I had puttered on up to Chiang Rai and got intrigued by these little squiggly roads on the map that went up to Doi Chang, through a couple of remote villages and, with luck, out through the other side of the range to the westernmost highway. Perhaps I should have paid more attention to the distinction the map made between unpaved roads and dirt tracks.

I swung out of the flat plain that holds Chiang Rai and climbed paved roads past abrupt hills, reservoirs and orchards. At the 'Y' in the road, I took the right branch: wrong choice. The better road in was to the left. Soon I bounced off the pavement on to a rough, narrow, red dirt road heading in to the quiet hills. It was tough going; all first gear requiring unfaltering concentration on picking a path through the ruts and rocks. But it was certainly good fun.

And then the first of the mud-holes. This one was a depression in the road filled clear across with quite deep mud. I got off the bike and looked at it a bit, considering whether I could punch through it or if it was turn-back time. There was one deep tire channel near the middle from the 4x4's that come through this way. The bottom of that tire track was relatively dry - I mean it was wet muck but at least it didn't have standing water in it. That was my potential way through. Back on the bike, get a steady speed, line up, hit it, and...

The thing about riding in a trough like that is that if you get just little off course your two wheels hitting the trough walls want to immediately throw you down. I was a little off course, of course. When I started to go over I kicked a foot into the muck, instinctively hit the throttle to try to gun myself back upright, spun about 45 degrees to the right, kicked the other foot into the muck to bounce myself upright again, spun out of control in the other direction and came to rest stalled out 90 degrees to the roadway with my front wheel in the bush and my back wheel on dry dirt. Yes! I got through upright. Seriously muddy, but upright. Might as well keep going. I muscled the bike back onto the track, started her back up and cheerfully carried on.

A few rough kilometers later I was on a side slope with a good view ahead to the village of Doi Chang. It was bigger than I expected and I reasoned that a village of that size must have a better route into it than the one I was now on. This gave me hope that I could get through and would not have to take the hardship of my current track twice.
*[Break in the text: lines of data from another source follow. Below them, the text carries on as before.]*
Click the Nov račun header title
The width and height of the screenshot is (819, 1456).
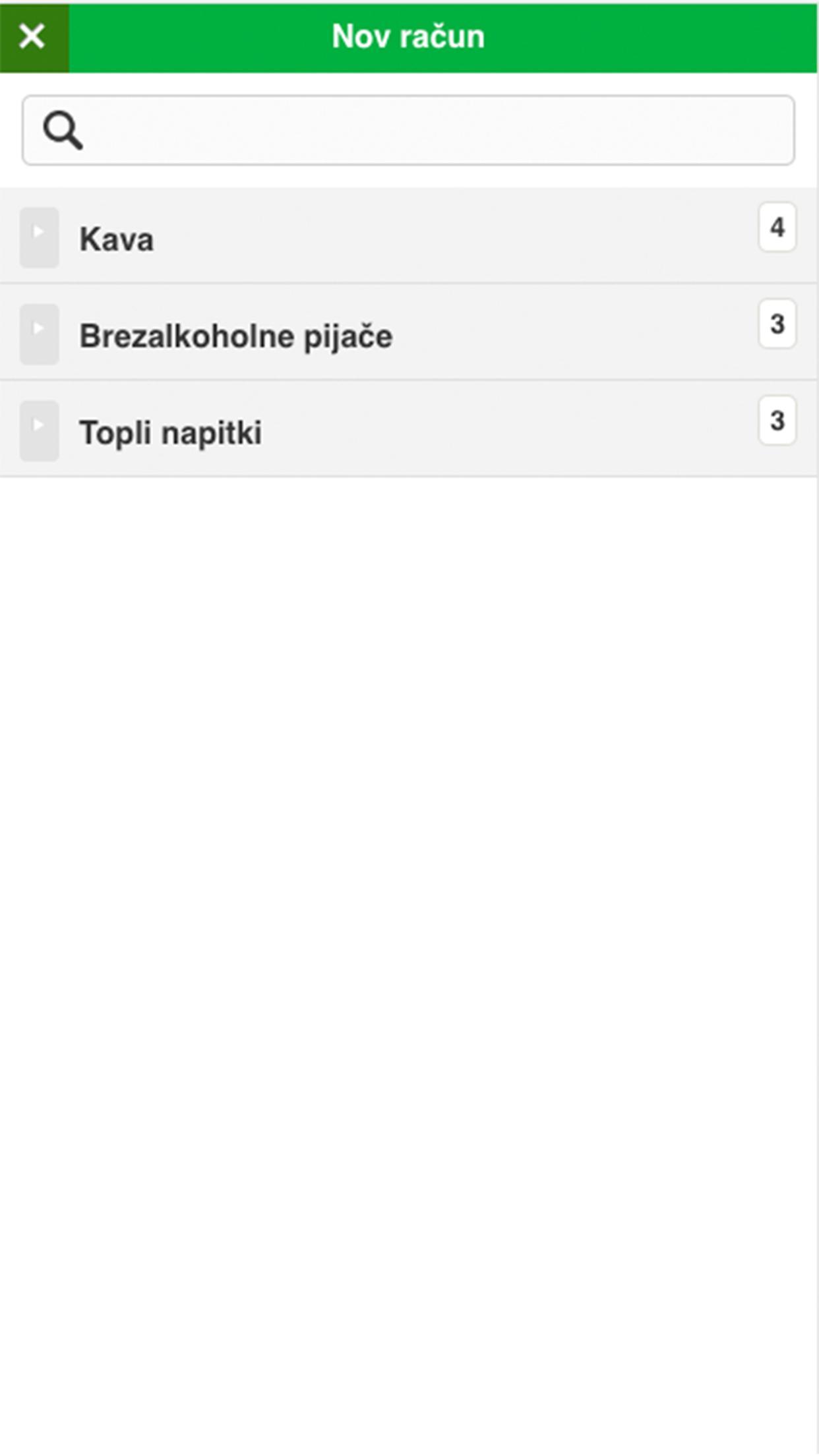click(x=408, y=37)
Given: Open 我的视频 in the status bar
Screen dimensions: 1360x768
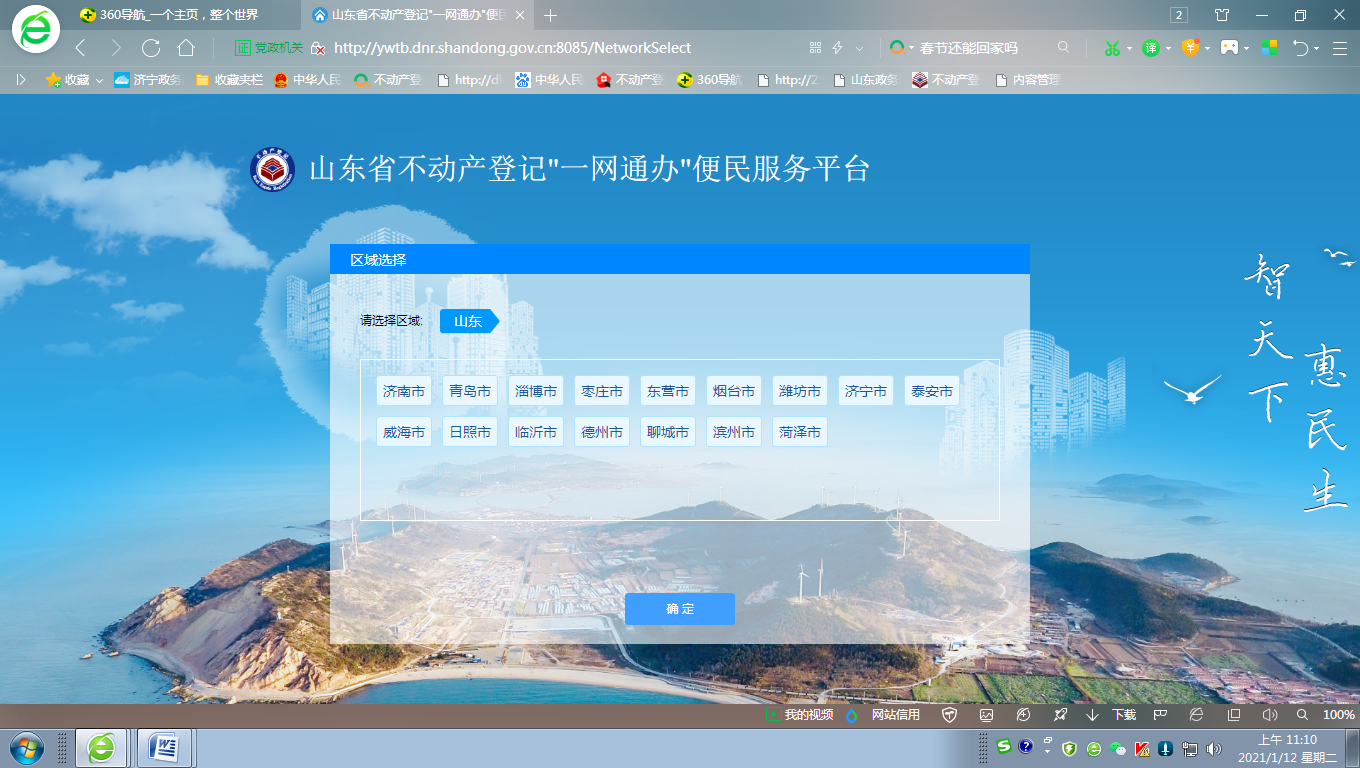Looking at the screenshot, I should pos(798,715).
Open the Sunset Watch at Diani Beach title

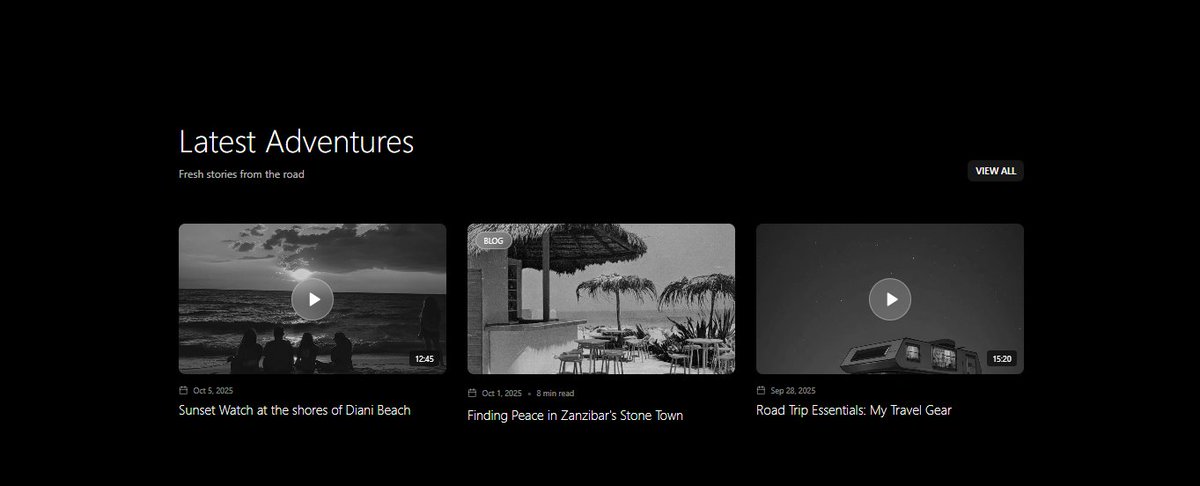point(295,410)
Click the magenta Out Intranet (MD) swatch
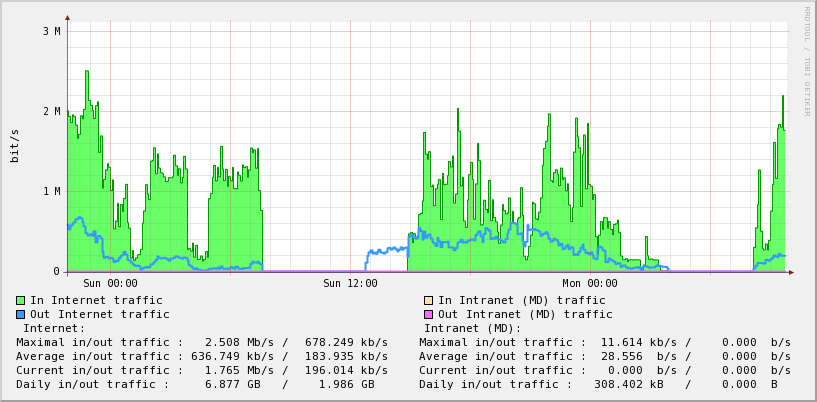Viewport: 817px width, 402px height. click(428, 314)
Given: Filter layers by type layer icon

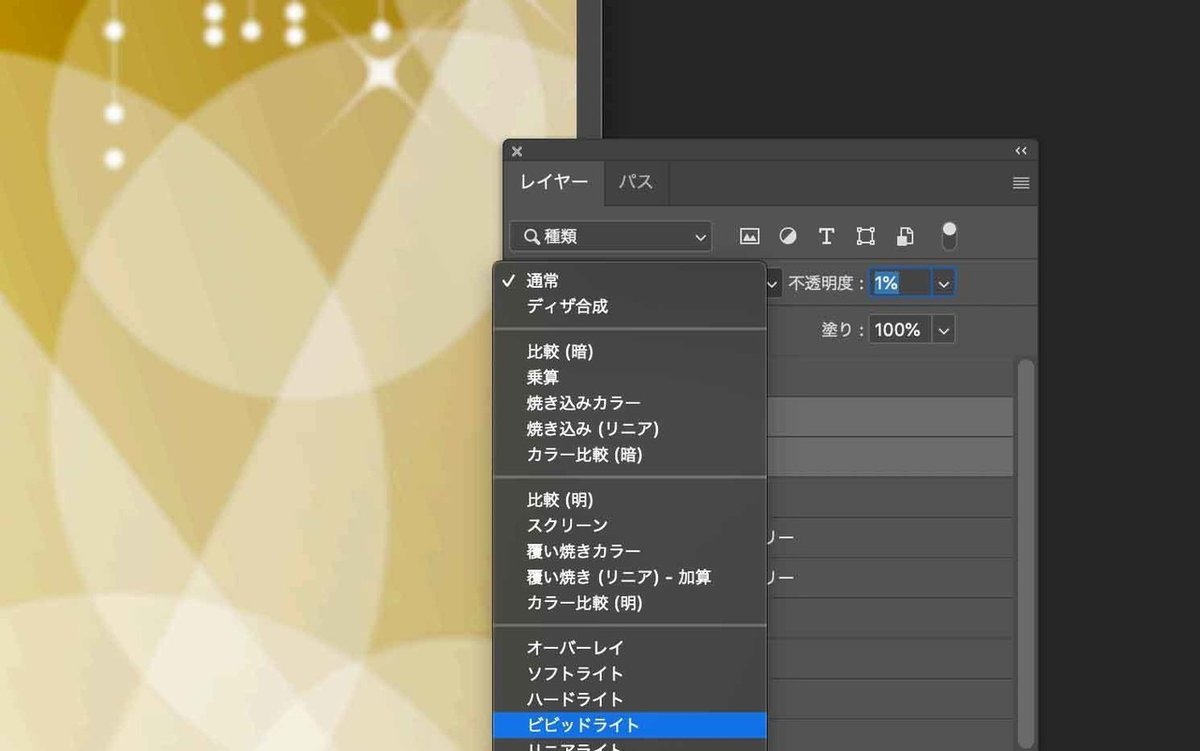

Getting near the village I encountered another mud section. This one was not deep like the last, but it consisted of about 100 feet of steep downhill, muck all the way, with a sharp, still mucky corner at the bottom. I figured gravity would help me get down this sucker, but realized that if I did go down, I would be committed - I doubted very much that I could drive a street bike back up this thing. Given the optimism engendered by seeing the village, I went down the slope. I started by keeping both brakes on and wanted to slowly inch my way through. It was immediately apparent that this wasn't going to work. Any braking at all simply locked the wheels and put me into a slide. I immediately had to release the run, submit to gravity and speed, and hang on tight as I slipped and bounced through the muck and around the corner. Again, still upright, and so onward to the village.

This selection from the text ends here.